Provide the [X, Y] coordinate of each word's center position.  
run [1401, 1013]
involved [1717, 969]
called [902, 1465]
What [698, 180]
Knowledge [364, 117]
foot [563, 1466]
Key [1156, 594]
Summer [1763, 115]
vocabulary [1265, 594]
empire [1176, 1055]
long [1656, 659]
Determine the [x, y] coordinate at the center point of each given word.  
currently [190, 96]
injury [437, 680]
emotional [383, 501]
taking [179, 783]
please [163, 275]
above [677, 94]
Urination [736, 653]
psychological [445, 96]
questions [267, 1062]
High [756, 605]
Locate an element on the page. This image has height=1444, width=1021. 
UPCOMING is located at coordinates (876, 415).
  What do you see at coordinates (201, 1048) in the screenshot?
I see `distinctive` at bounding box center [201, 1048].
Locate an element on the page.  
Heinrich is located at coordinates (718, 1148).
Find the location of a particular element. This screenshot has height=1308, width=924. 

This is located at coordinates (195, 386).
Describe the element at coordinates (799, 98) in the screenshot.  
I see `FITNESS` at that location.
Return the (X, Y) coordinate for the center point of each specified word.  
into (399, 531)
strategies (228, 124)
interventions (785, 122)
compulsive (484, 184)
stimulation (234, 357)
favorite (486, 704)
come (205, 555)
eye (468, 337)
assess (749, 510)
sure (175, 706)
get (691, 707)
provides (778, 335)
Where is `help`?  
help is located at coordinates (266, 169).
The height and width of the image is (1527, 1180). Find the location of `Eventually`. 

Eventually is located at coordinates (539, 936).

▸ Written exercise: Please format the records as a JSON list of strings, starting with the line containing "emotional [383, 501]" and continuing through the end of the records, with both of those lines included. Give one string per line and leave out blank lines.

▸ Response to this task:
[
  "emotional [383, 501]",
  "taking [179, 783]",
  "please [163, 275]",
  "above [677, 94]",
  "Urination [736, 653]",
  "psychological [445, 96]",
  "questions [267, 1062]",
  "High [756, 605]",
  "Locate an element on the page. This image has height=1444, width=1021. ",
  "UPCOMING is located at coordinates (876, 415).",
  "  What do you see at coordinates (201, 1048) in the screenshot?",
  "I see `distinctive` at bounding box center [201, 1048].",
  "Locate an element on the page.  ",
  "Heinrich is located at coordinates (718, 1148).",
  "Find the location of a particular element. This screenshot has height=1308, width=924. ",
  "This is located at coordinates (195, 386).",
  "Describe the element at coordinates (799, 98) in the screenshot.  ",
  "I see `FITNESS` at that location.",
  "Return the (X, Y) coordinate for the center point of each specified word.  ",
  "into (399, 531)",
  "strategies (228, 124)",
  "interventions (785, 122)",
  "compulsive (484, 184)",
  "stimulation (234, 357)",
  "favorite (486, 704)",
  "come (205, 555)",
  "eye (468, 337)",
  "assess (749, 510)",
  "sure (175, 706)",
  "get (691, 707)",
  "provides (778, 335)",
  "Where is `help`?  ",
  "help is located at coordinates (266, 169).",
  "The height and width of the image is (1527, 1180). Find the location of `Eventually`. ",
  "Eventually is located at coordinates (539, 936)."
]